Last week I wrote that it was folly to look for a single scapegoat in Waqa. The loss to Manly started in the middle, and the entire defence line – not just the edges – didn’t get the job done. The loss to Souths featured even more right side problems, this time without Waqa there.
I’m still of the opinion that our defensive line was too static against the Rabbitohs. However, the ease of the overlaps on the right was astonishing and it was acknowledged by BA in the post match presser.
There is no shortage of work dedicated to defence at training. Maybe a rethink about the system used should be on the agenda.
Even More Not So Good
I won’t be the first or the last to write about where the NRL is getting it wrong.
You cannot justify decisions based on the best of intentions and little else. And surely this is the point that critics are trying to make.
The supporters of Mr V’landys’ crack down on head shots point to the necessity in his decisive action to eliminate a big negative in the game.

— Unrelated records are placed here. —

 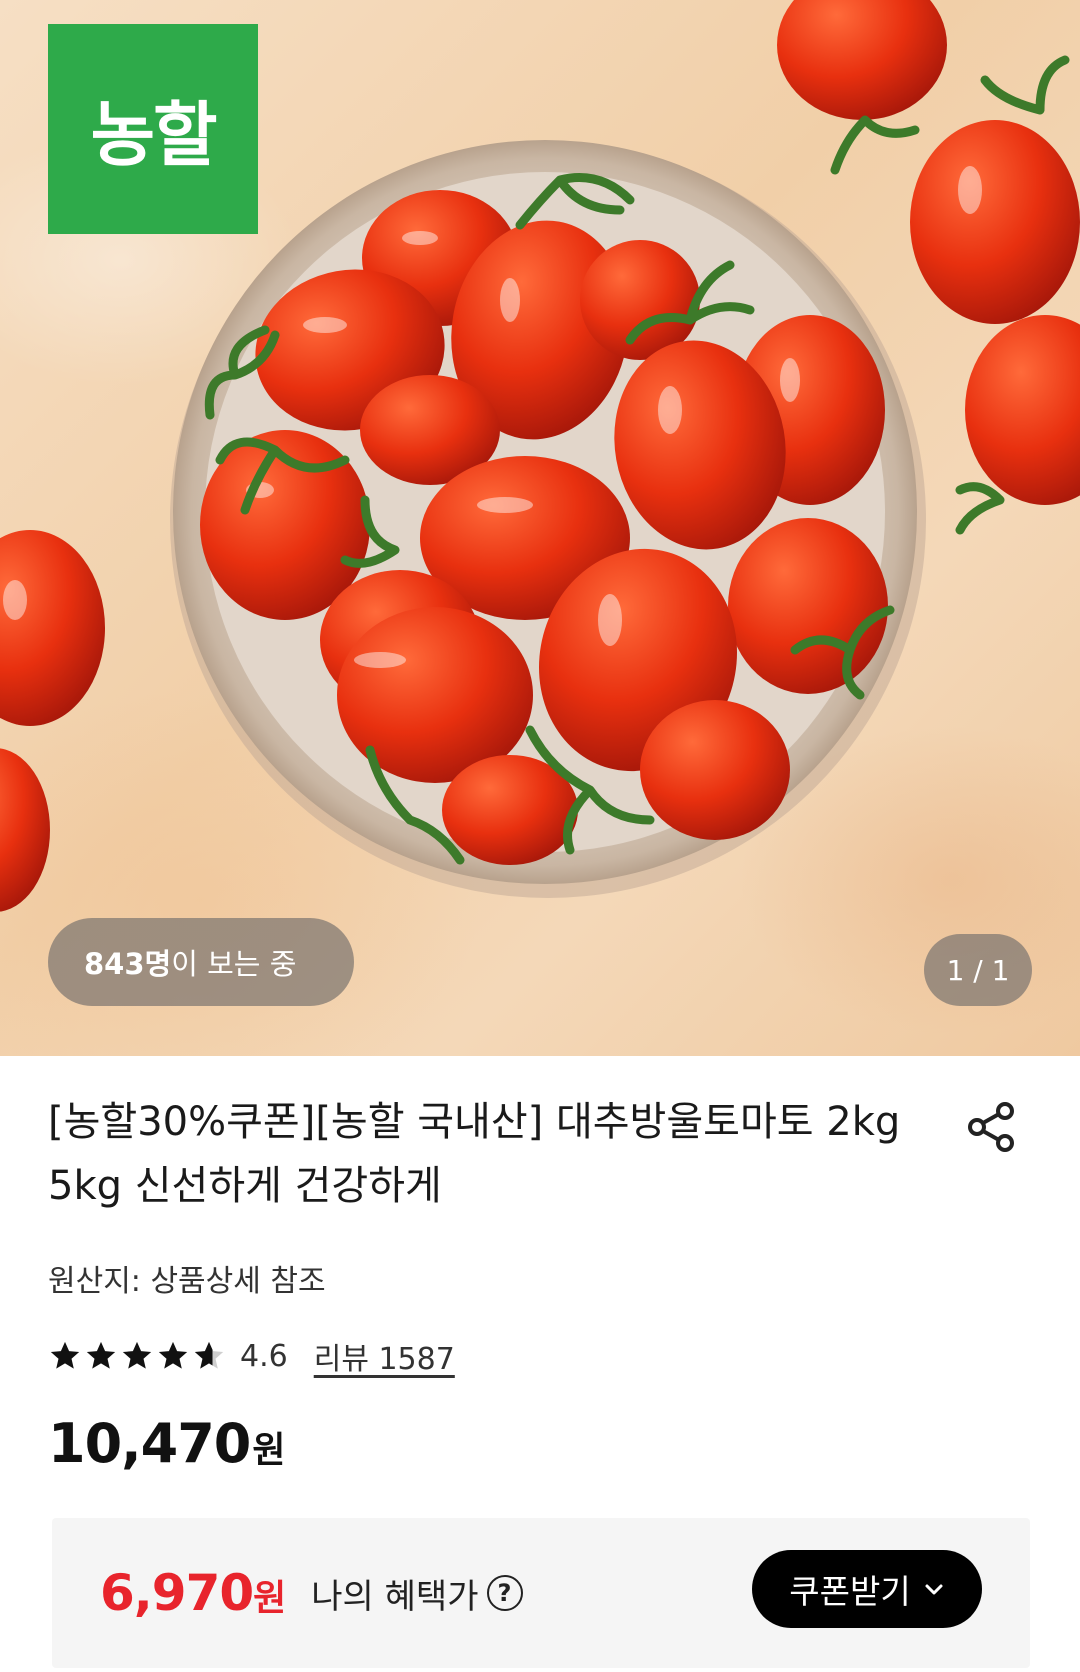 I want to click on viewers-count: 843명, so click(x=128, y=964).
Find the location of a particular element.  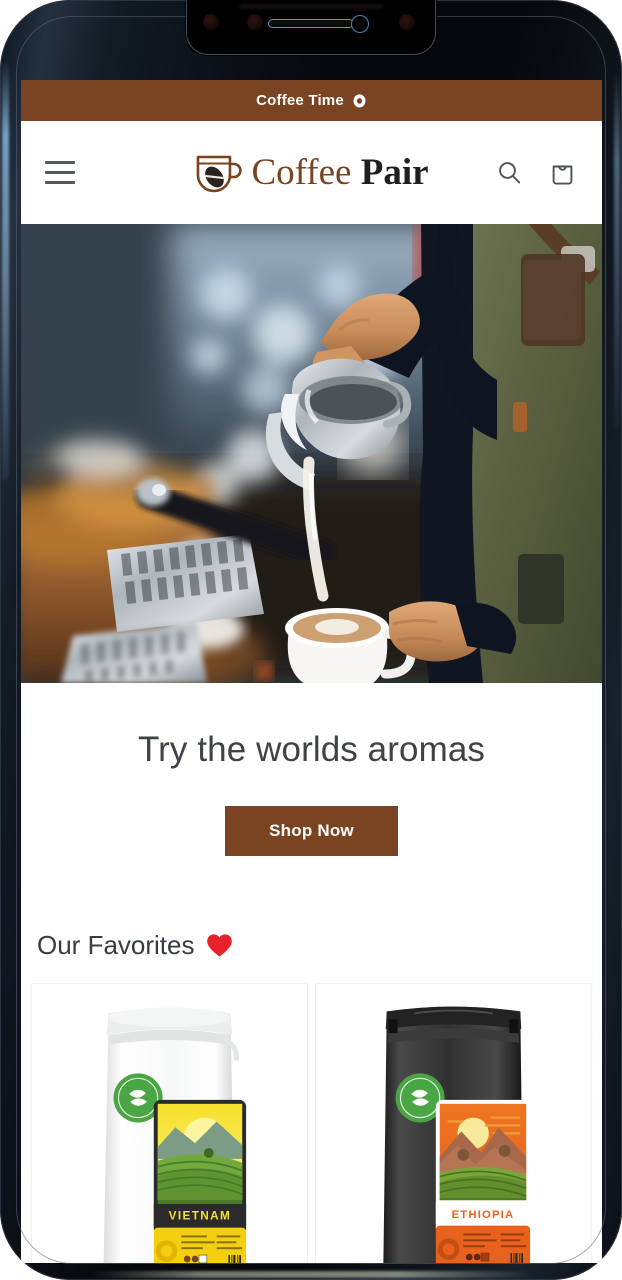

phone-notch is located at coordinates (311, 28).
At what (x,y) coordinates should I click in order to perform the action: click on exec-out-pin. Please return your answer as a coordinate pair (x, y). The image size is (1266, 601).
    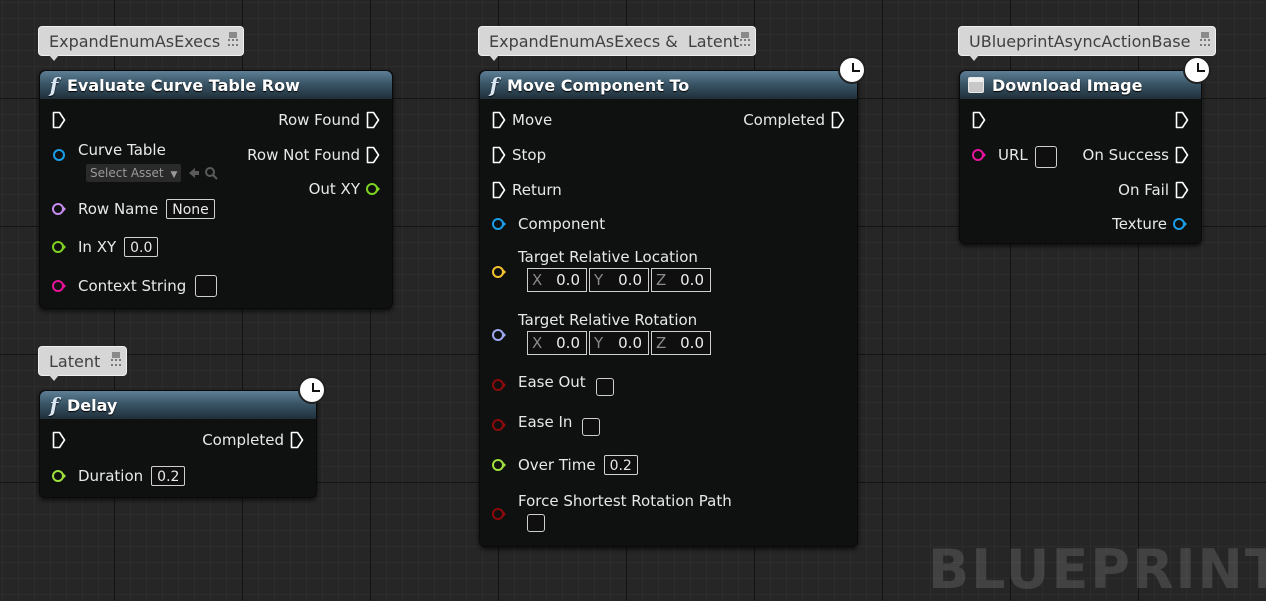
    Looking at the image, I should click on (1182, 120).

His opponents don’t disagree with the intent, but rather the method. And that seems to be missed by his supporters who want change at any cost.
Reducing the incidence of high, deliberate or reckless contact to the head can definitely be achieved by decisive on field action and meaningful suspensions.
However, we seem to be throwing the baby out with the bath water in penalising defenders for actions that are completely unavoidable. The very fabric of defence in our game is now under threat.
Rugby league is a tough contact sport. There will be accidental contact to the head. It is unavoidable because whether they are attacking or defending, players inevitably put their heads into positions that result in such contact.
Ball carriers fall into tackles in a split second – they stumble, they lower their body to beat a defender or to hit the ground on their stomach in order to have a fast play the ball.
These are accidents which cannot be significantly reduced without putting the onus on the ball carrier.
Unfortunately, the rushed introduction of the crackdown ensured that consultation wasn’t sought about the method of the implementation. Just like the six again rule, it’s all about intent and little about practicalities.
Consequently, players are being penalised for contact that is both accidental and insignificant. Worse still, the bunker is directing referees to go back to earlier plays to award penalties.
The number of players placed on report is absurd, and games are being impacted by such calls. In this round alone, Reed Mahoney and Nathan Brown escaped suspension as they were eventually found to have no case to answer.
Given that the majority of these reports are made after a bunker review, it’s obvious that there is a disconnect between the intent of the crackdown and the delivery via the officials.
Is that really a surprise?
A huge congratulations to Junior Paulo and Reed Mahoney for their respective selections in the Blues and Maroons squads. There a couple of other Eels, especially RCG, who could consider themselves unlucky to miss out on a spot.
Junior will be looking to go one better this year by being the member of the winning squad, whilst Reed is no doubt overjoyed to earn his first call up for Queensland.
It will be an interesting moment when they face each other for the first time, but that mate against mate has always been a major attraction of Origin footy.